-- begin EXERCISE INPUT --

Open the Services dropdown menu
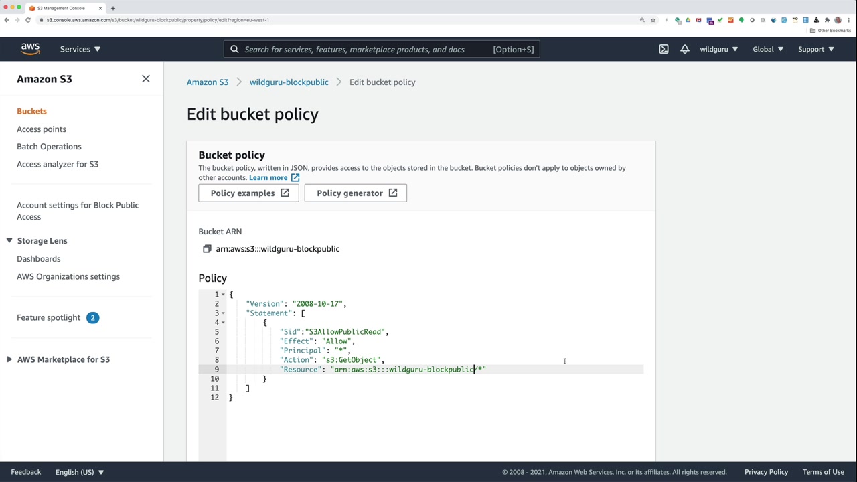This screenshot has width=857, height=482. click(x=80, y=49)
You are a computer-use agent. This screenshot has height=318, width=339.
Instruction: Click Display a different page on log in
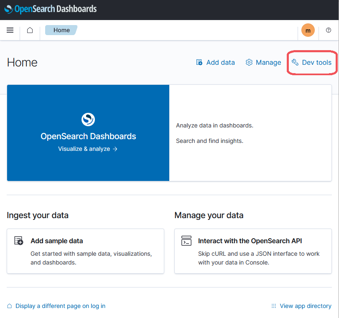pyautogui.click(x=60, y=306)
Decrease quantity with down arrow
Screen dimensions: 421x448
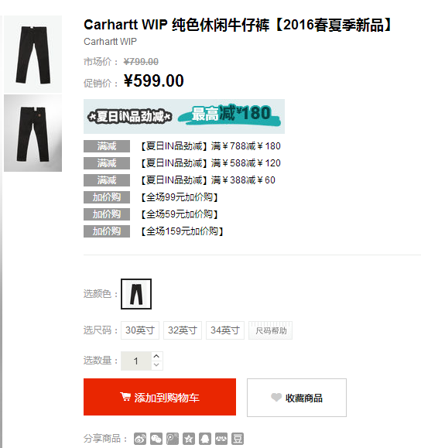(156, 365)
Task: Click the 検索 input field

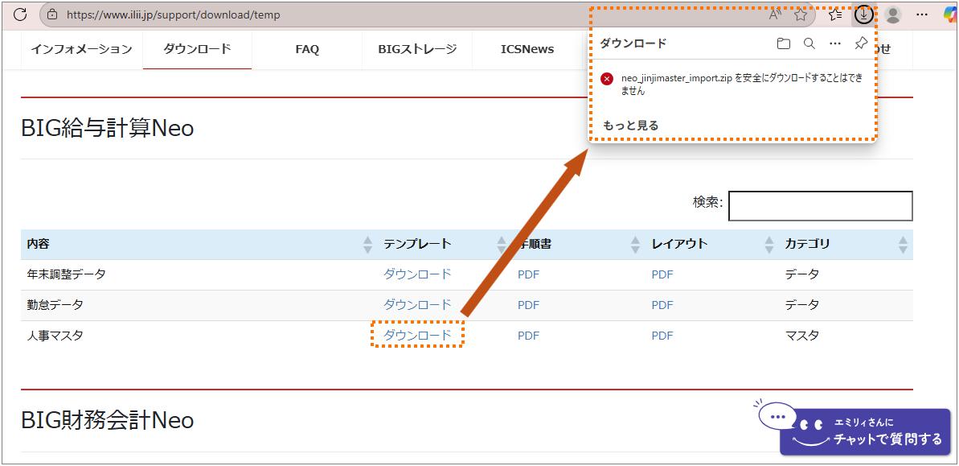Action: [x=820, y=206]
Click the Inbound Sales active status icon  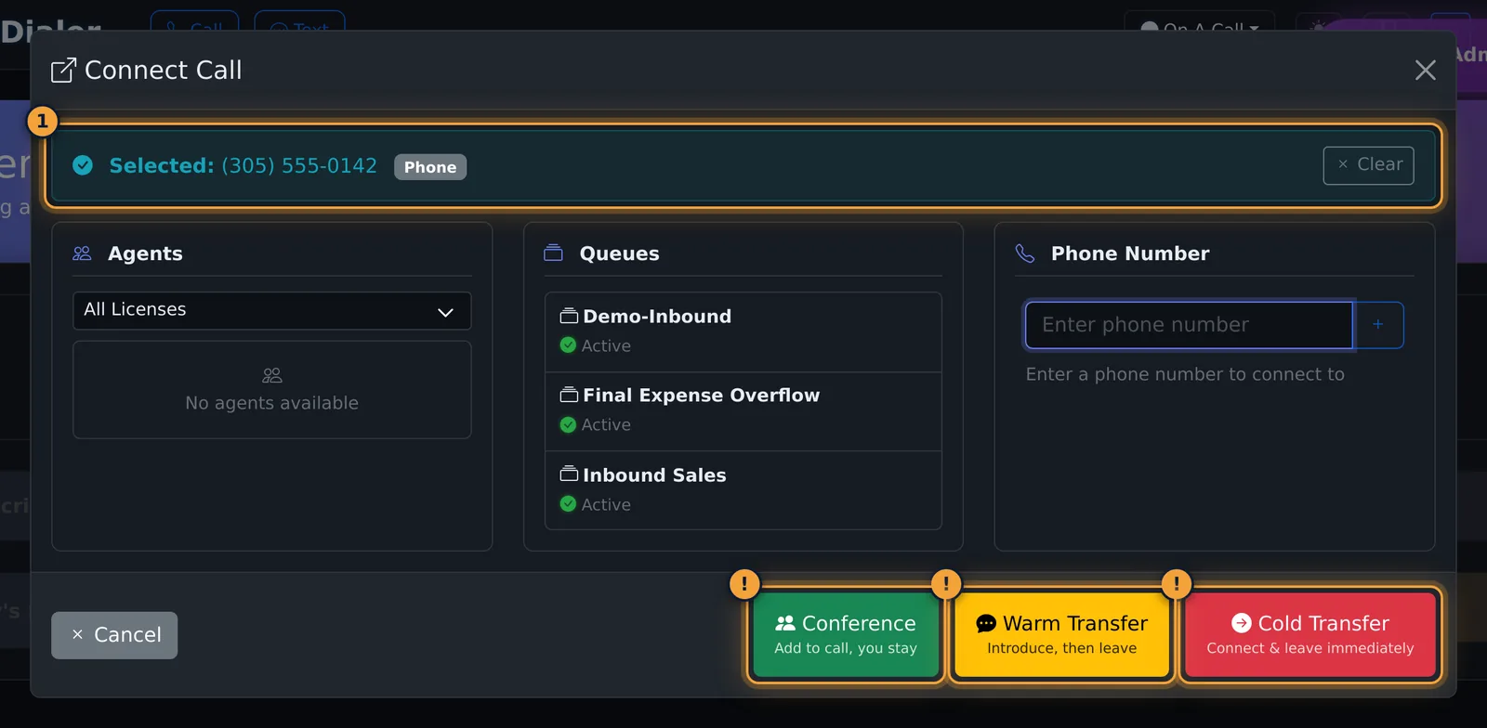pos(568,504)
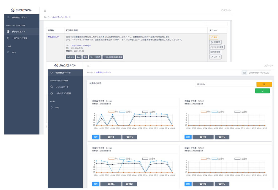Open レポート with the chart icon
This screenshot has height=190, width=278.
[x=215, y=57]
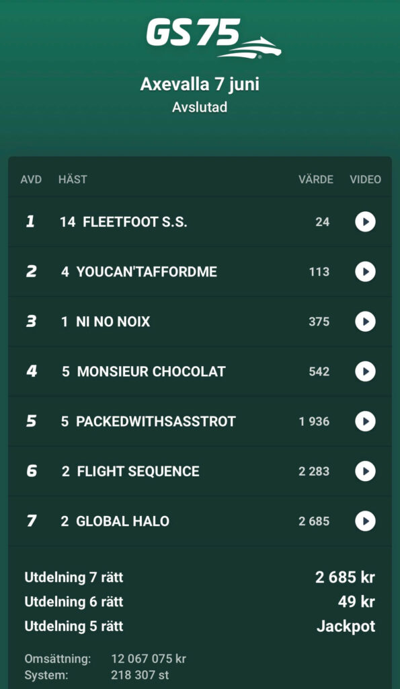Click the AVD column header
The height and width of the screenshot is (689, 400).
[31, 179]
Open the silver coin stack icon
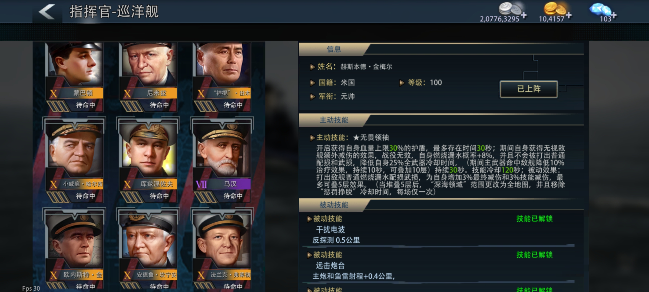 pyautogui.click(x=510, y=8)
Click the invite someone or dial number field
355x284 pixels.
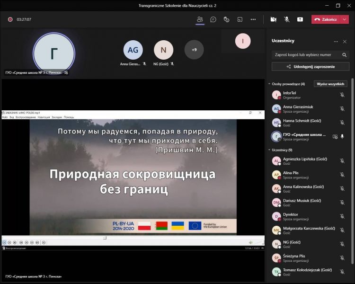click(x=305, y=54)
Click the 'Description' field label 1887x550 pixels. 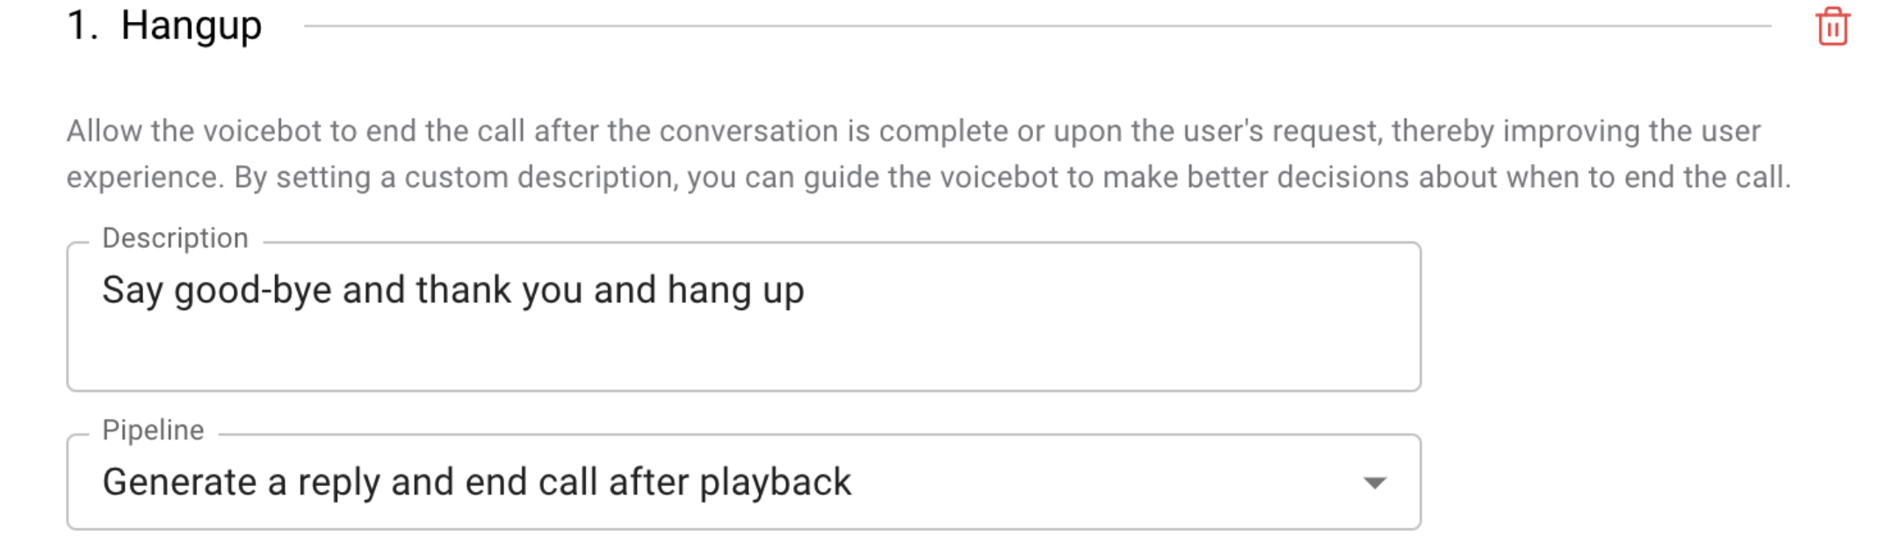coord(175,238)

-- end EXERCISE INPUT --

* [INSTRUCTIONS TO FOLLOW]: Retype the material from its beginning through the line that contains "Action: [x=820, y=206]", including that line, and leave out the pictures.

* [ANSWER FOR THIS EXERCISE]:
Open the Services dropdown menu
This screenshot has width=857, height=482. click(x=80, y=49)
You are a computer-use agent. This screenshot has height=318, width=339.
Instruction: Click Display a different page on log in
pyautogui.click(x=60, y=306)
Decrease quantity with down arrow
Screen dimensions: 421x448
(156, 365)
Task: Click the 検索 input field

Action: [x=820, y=206]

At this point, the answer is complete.